When Ms. Burger finished speaking, it was Gov. Dean’s turn to speak. I suspect Sarge might not think the most of Gov. Dean, but the Governor said something that I thought was really important and ties together these thoughts. Immediately after Katrina, the DNC suspended much of its fundraising operations. They felt that it just wasn’t right to be out asking for money from people when the money was most needed on the Gulf Coast. They encouraged staffers to go down to the coast and volunteer. Two of the staffers ended up staying with a couple Southern Baptist women. They were concerned that these Southern Baptist women might not think much about people working for the Democratic Party in Washington, DC. However, after they all worked together, side by side, helping with relief efforts, both the DNC staffers and the Southern Baptist women learned to appreciate each other, and that’s what we need more of.

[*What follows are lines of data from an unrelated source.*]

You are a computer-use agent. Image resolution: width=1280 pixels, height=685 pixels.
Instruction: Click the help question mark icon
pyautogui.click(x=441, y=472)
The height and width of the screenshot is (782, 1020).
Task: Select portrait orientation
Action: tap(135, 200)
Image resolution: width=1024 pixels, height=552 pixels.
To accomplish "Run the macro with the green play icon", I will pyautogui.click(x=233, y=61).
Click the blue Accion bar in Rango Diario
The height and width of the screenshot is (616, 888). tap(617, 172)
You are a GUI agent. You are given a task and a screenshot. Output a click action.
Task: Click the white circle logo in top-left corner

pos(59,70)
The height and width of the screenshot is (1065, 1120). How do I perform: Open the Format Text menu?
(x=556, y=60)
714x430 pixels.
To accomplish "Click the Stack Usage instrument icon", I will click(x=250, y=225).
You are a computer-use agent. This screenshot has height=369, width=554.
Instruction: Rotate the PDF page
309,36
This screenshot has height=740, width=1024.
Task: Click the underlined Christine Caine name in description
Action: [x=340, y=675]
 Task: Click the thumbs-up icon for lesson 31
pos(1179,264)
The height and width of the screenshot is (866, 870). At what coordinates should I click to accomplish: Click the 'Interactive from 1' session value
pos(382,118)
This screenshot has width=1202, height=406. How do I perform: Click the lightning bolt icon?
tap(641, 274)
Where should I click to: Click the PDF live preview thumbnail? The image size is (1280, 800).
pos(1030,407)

I hope Sarge and his buddies stop by this blog from time to time, at least on Wednesdays. I hope they go over and visit Stacie’s blog to see how Faith is doing, and to offer up a little prayer for that family. I hope some of my liberal friends stop by and visit Sarge’s blog, and send letters of support to our troops in response to some of Sarge’s posts. Maybe by doing that, our Wednesdays can go beyond being Wordless to being Wonderful.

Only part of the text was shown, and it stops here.